Earlier today Japanese officials refuted the claims made in The Times:
“All our delivery partners including the national government, the Tokyo Metropolitan Government, Tokyo 2020OrganizingdCommittee, the IOC and the IPC (International Paralympic Committee) are fully focused on hosting the games this summer,” organizers said in a statement. “We hope that daily life can return to normal as soon as possible, and we will continue to make every effort to prepare for a safe and secure games.”
The IOC also sent out a statement which said the governing body was “fully concentrated on and committed to the successful delivery of the Olympic and Paralympic Games Tokyo 2020 this year.”
IOC statement on media reports regarding Tokyo 2020 pic.twitter.com/647pj5mx9U
— IOC MEDIA (@iocmedia) January 22, 2021
Hours before The Times story came out we reported that there were conflicting views of the possibility the Games would actually take place this summer – with the former CEO of the London Olympic Games telling the BBC that it was “unlikely” the Games would go on, while Canada’s Richard Pound, a former vice-president of the IOC and current IOC president Thomas Bach were both optimistic the Games would take place.
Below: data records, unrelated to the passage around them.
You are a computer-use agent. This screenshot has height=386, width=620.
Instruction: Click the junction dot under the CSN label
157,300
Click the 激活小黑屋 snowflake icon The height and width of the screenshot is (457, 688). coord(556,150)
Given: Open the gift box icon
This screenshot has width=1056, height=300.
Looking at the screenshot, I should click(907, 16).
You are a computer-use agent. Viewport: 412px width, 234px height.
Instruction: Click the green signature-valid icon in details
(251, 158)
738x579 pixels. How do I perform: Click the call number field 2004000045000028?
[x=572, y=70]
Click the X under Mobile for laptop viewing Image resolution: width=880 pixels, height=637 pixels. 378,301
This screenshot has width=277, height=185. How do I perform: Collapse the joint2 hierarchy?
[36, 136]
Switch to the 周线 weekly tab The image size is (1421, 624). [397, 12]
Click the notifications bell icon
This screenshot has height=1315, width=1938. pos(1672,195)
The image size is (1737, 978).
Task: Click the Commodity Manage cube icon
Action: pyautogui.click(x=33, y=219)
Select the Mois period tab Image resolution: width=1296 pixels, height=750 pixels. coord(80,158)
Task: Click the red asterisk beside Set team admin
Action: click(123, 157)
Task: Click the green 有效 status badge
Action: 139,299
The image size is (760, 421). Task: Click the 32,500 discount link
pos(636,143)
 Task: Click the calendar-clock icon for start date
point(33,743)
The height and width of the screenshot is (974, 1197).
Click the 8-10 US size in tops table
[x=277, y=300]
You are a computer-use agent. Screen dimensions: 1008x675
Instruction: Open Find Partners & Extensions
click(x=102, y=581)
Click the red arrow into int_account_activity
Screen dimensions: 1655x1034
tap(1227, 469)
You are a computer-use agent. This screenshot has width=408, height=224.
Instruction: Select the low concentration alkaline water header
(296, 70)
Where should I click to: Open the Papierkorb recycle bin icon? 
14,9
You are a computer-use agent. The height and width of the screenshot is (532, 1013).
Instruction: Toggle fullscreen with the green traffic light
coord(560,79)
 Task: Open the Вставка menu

Then The Times reported that the Japanese government is now trying to “find a face-saving way of announcing the cancellation that leave open the possibility of Tokyo playing host at a later date.”
National Olympic associations around the world were quick to point out that they hadn’t received any official word from the Tokyo organizers and that, as far as they were concerned, preparation for the Games that are slated to start on July 23 continues.
Canada’s chef de mission for the Games. Olympic rowing medalist Marnie McBean, told CBC that she’d been inundated with messages after The Times story came out, but was relieved when Canadian Olympic Association president David Shoemaker sent out a series of tweets expressing confidence that the Games would go on.
“I was really proud of the Canadian Olympic Committee’s response to confirm what we knew — that the Games are still very much happening,” McBean told the CBC.
It’s hard to imagine that the Games are a certainty at this point, with Japan currently dealing with a surge in COVID-19 cases and Tokyo and some surrounding precincts locked down. In recent polls 80 percent of Japan’s population have said they feel Games should be cancelled or postponed again due to the current conditions.